“Oh! you’re very excusable,” she replied, with an emphasis which gave an exceedingly doubtful meaning to the words.
In the midst of the dreadful pause that followed a polite voice was heard at the other side, where a second moth had approached this flame. It was a young Italian who was learning English with such enthusiasm that he would almost stop strangers in the street to ask definitions from them. “Would you have the gentility to do me a favor, miss?” he asked.
“That depends quite on what the favor may be,” she replied, looking at him with surprise; for the gravity and ceremoniousness of his demeanor were such as to imply that a very serious matter was in question. “I’m sure I shall be very happy to oblige you, if I can.”
“Thanks!” he said, bowing. “I learn now your beautiful and noble language, the which is also much difficult. To-day of it I have seen a phrase, the which entangles me. At first I it believed to be a beast. But in the dictionary I found another signification, but without to be able to comprehend it. The phrase is ‘Irish bull.’ Will you do me the favor to explicate me the expression?”
“Irish bull,” Miss Warder said, “means no thoroughfare. The sense goes into the sentence and sticks there; it never comes out.”
The young man looked deeply interested, but not enlightened.
He did not dare to ask more, for his teacher looked at him with an air of having made a lucid explanation which any one with common sense should understand at once.
“It is a very noble language, the English,” he repeated faintly.
“I saw a perfect example of it this morning in a place the other side of the Corso,” she resumed. “A man with a donkey-cart got out of a great crowd into a place between two rows of houses, evidently expecting to find an outlet at the other end. There was none, and the passage was so narrow that to turn was impossible. Now, imagine that man with his donkey-cart to be an idea, and the houses to be words, and you will understand perfectly.”
“Oh! certainly.

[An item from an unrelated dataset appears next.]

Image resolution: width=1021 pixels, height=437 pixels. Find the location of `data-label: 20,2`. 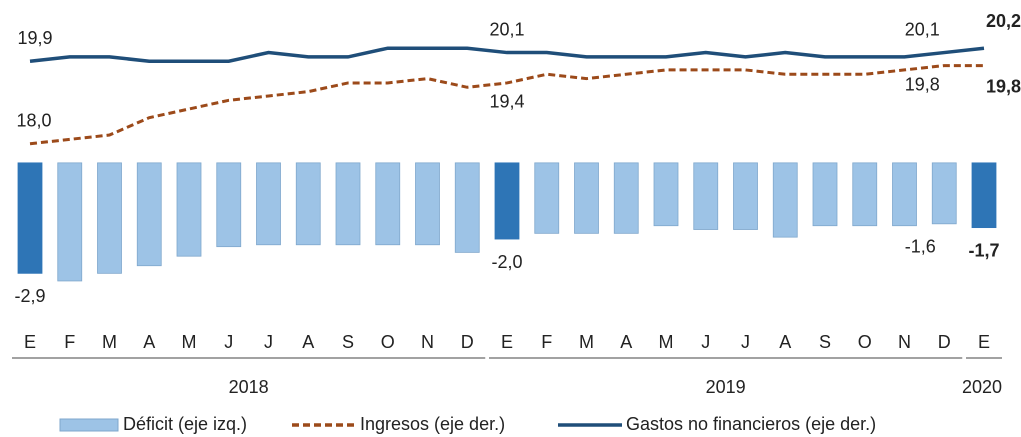

data-label: 20,2 is located at coordinates (1004, 21).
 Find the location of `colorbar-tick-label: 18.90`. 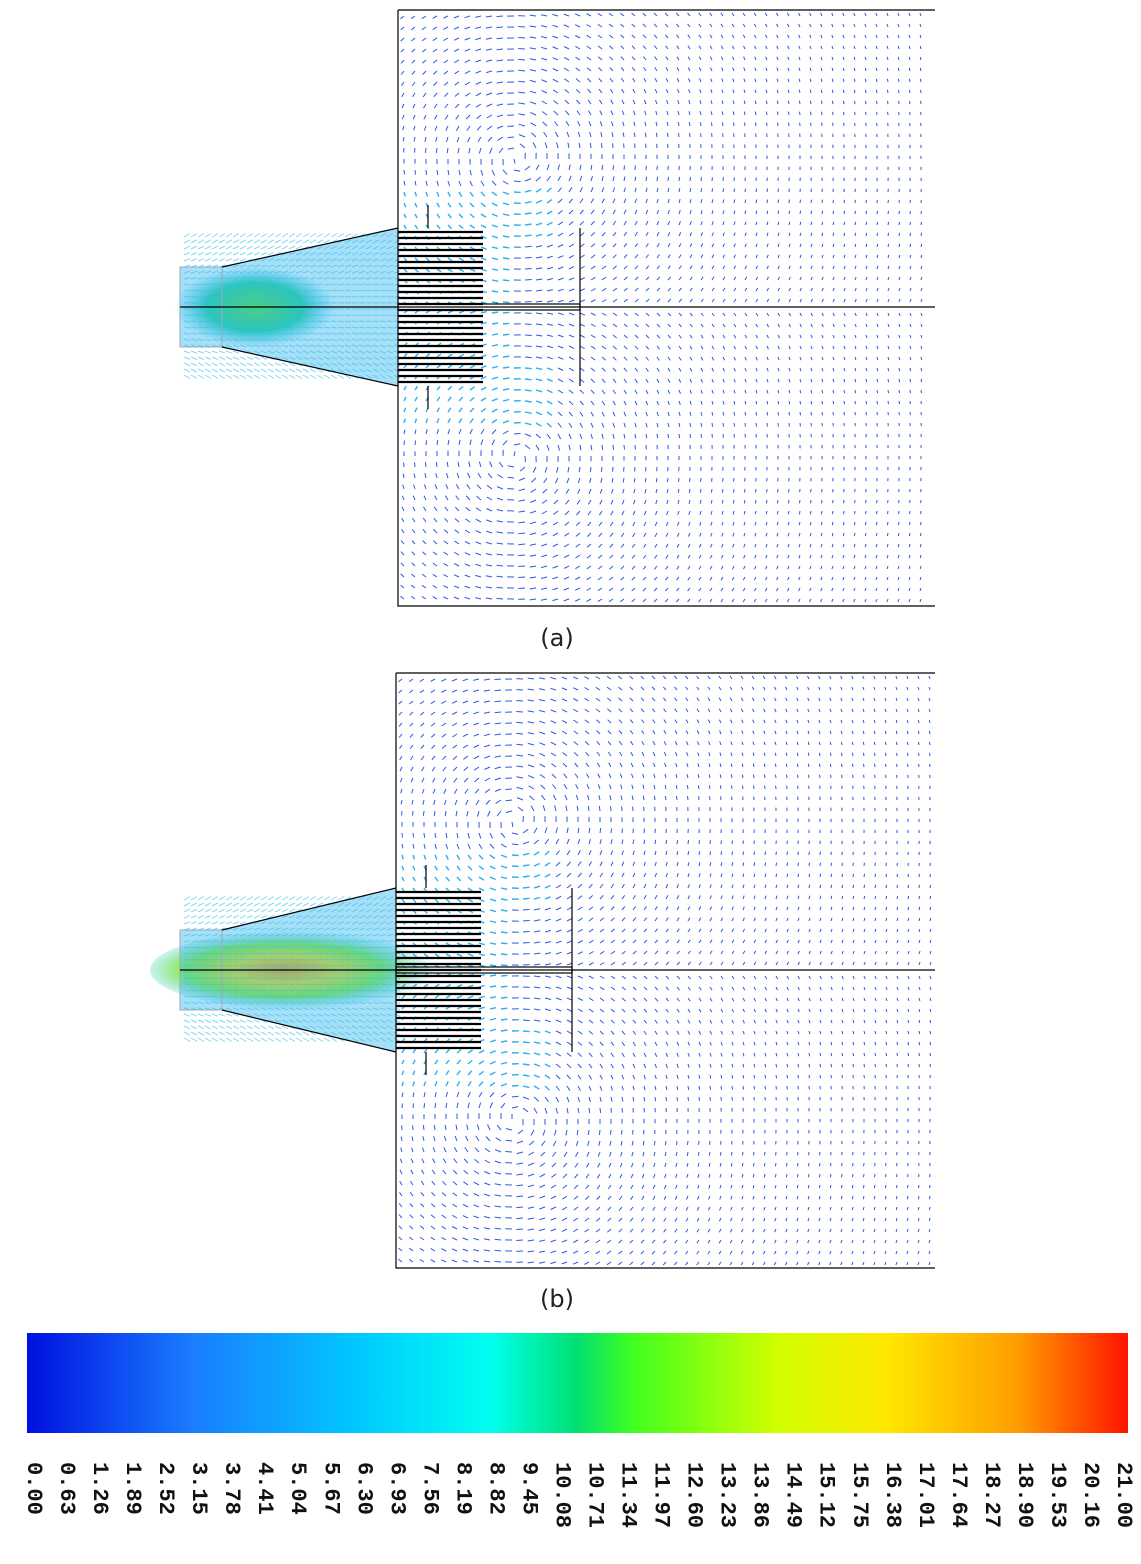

It is clear!” her pupil replied. “Thanks!” His eyes twinkled, though his mouth was perfectly grave. “It is, then, something that diverts. You hear the words spoken, you listen at the other end for the signification to come out, you hear it moving about here and there inside, but you never receive it. It is excellent. It would be a good fortune for the world if the people who speak and write foolish or wicked thoughts should serve themselves always of this mode of expression.”